# How to get rid of skunk smell in the house



## Jackofall1 (Dec 5, 2010)

I have never had to ponder this kind of problem but here is something

http://www.ehow.com/how_6321136_rid-skunk-smell-bathroom.html

Good luck


----------



## epson (Jul 28, 2010)

To effectively get rid of the skunk smell in your home, you must neutralize the odor sooner rather than later. First you have to call an exterminator to get the skunks out and then these are some of the things that you have to do. Open as many windows and doors as possible to let the smell escape and allow fresh air to come into the home and wash your clothes by using a cup of white vinegar in your washer. The quicker you get the smell off, the less likely the smell will linger in your house. Next fill a spray bottle with white vinegar and randomly spray around your house. This will help counteract the natural oil found in a skunks smell/spray. Then wash any pets that are inside the home by mixing into a bucket ¼ cup of baking soda with a full bottle of peroxide and a few drops of dish soap. Work the mixture through your pet’s fur, then rinse. Do this several times.

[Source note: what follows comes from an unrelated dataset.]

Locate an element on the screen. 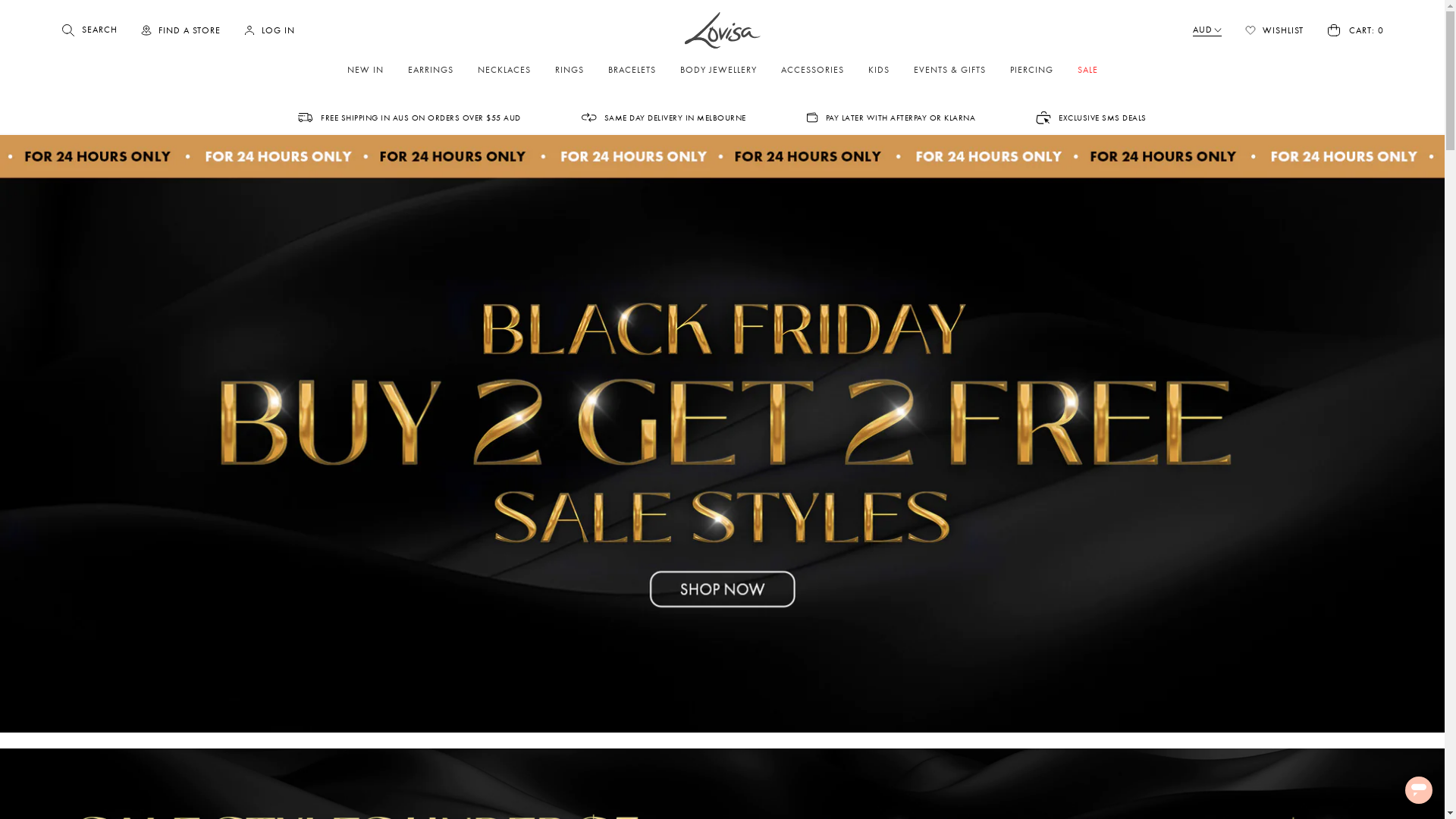  'SALE' is located at coordinates (1086, 70).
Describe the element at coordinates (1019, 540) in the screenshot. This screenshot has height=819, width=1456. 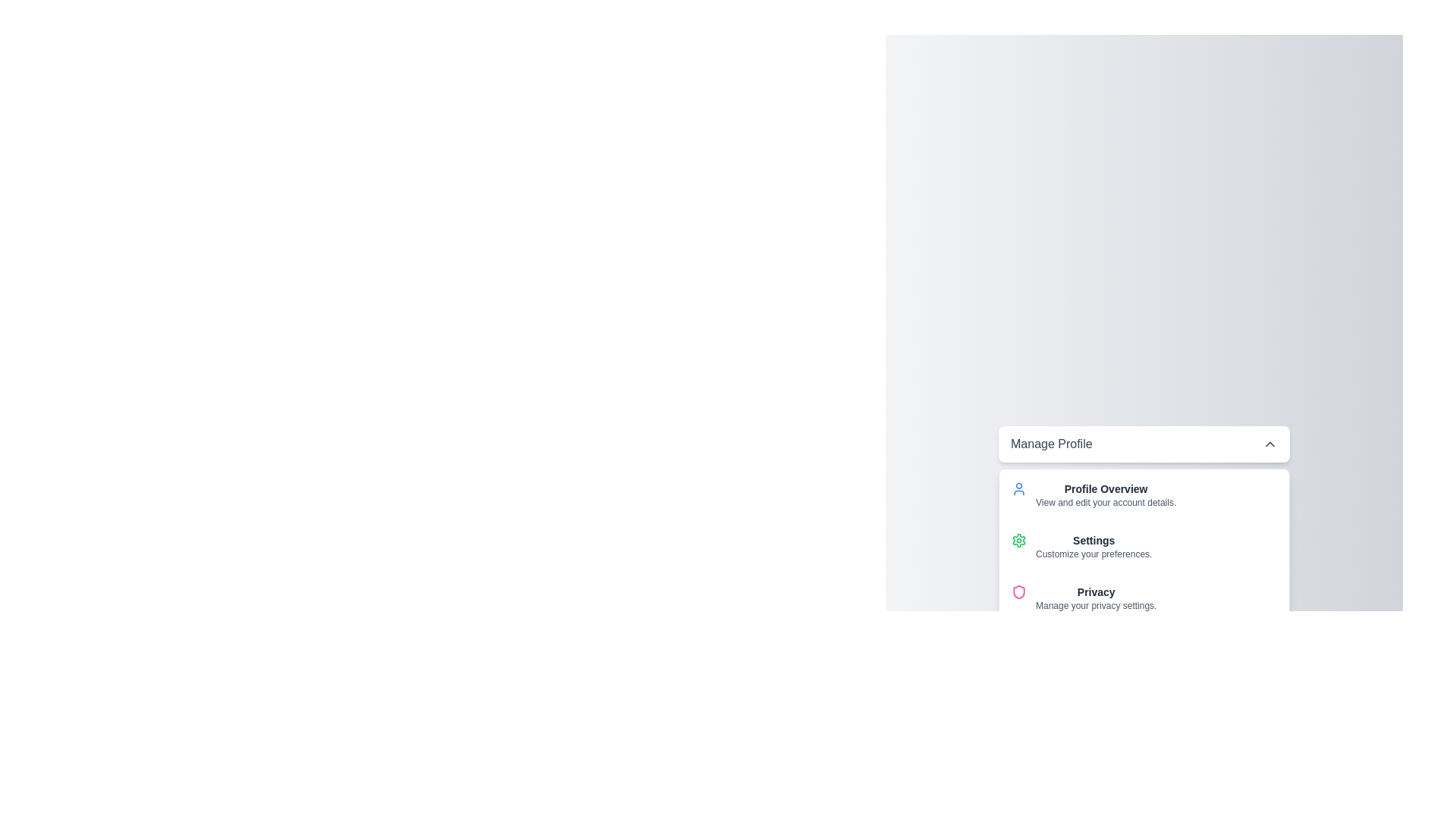
I see `the green gear icon located to the left of the 'Settings' text under the 'Manage Profile' menu` at that location.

Now move on and spray your furniture, carpets and fabrics with a deodorizer such as febreeze. You can also purchase a spray specifically for removing skunk odor from fabrics at most home improvement stores and use bleach and water to clean any surfaces that can tolerate bleach. If the smell is still not removed from your carpets and upholstery then you must steam clean them (more work).

Lastly change the filter on your furnace. This will prevent any trapped smells from re-circulating throughout your home.


----------



## oh'mike (Sep 18, 2009)

Skunk-Off Shampoo: Thornell Corporation

This stuff works-----call them and explain the situation---if anyone can kill the smell I believe they can.

Also call the insurance company---lock them into the house until they agree to pay the claim.:whistling2: :laughing:


----------



## PAbugman (Jun 29, 2010)

If the odor is in the drywall, carpeting, flooring, insulation, etc you will most likely need a professional service much like the guys that deodorize after fires, dead bodies, unusual cases. 

Oh Mikes's idea to call in insurance company is a good one; read your policy prior so as to educate yourself.

Let's us know how you make out.


----------



## boman47k (Aug 25, 2006)

> Then wash any pets that are inside the home by mixing into a bucket ¼ cup of baking soda with a *full bottle of peroxide* and a few drops of dish soap


I know this an old thread, but whats the wife gonna say when her black poodle is no longer black?


----------



## Jackofall1 (Dec 5, 2010)

boman47k said:


> I know this an old thread, but whats the wife gonna say when her black poodle is no longer black?


Ah cuck cuck cuck........:laughing:


----------



## boman47k (Aug 25, 2006)

If I bleached the dog..... :laughing:


----------



## MsDebbieP (Jan 27, 2011)

We had a HEAVY skunk smell in our house last fall. I tried the vinegar method. Not much luck. Then I found a anti-scent product in the hunting section at Walmart. I don't know if it was a coincidence or not but the aroma was gone the day after I sprayed the house with it.


----------



## boman47k (Aug 25, 2006)

Maybe it was something that broke ensymes down like oxyclean?


----------



## MsDebbieP (Jan 27, 2011)

http://www.wildlife.com/Products/Sc...oductDetail/tabid/83/ProductID/6/Default.aspx this is the product that I used.


----------



## noquacks (Jun 5, 2010)

Yup...old thread, but may be useful still......dont waster your money on an exterminator. Buy 10% ammonium hydroxide at Ace and pour generously around suspect areas. repeat as odor subsides, as ammonia evaporated quickly. Maybe pour it in a plastic gallon with top cut off, so evap[oration is slower. No animal will be able to withstand ammonia for more than 5 minutes. 

Skumk has a powerful ooze called mercapto ethanol. Marcaptans are one of the most powerful odors in the chemical world. In Fact, so much that category of compound is used in only about 8 parts per million for addding odor for safety in propane/home natural gas......


----------



## boman47k (Aug 25, 2006)

I used an ammonia product a few times to clean pet spots. I had to do it several times in the same area. 

I later read the ammonia, since urine has ammonia in it or something to that effect, in the product may have been confusing my little dog into thinking another dog had urinated in its territory. Thus my little dog would just keep marking its territory.

May be a little off subject, just thought some may find it interesting and something to think about if you have an inside dog.

I guess deal with the skunk smell first and foremost then deal with any pets.


----------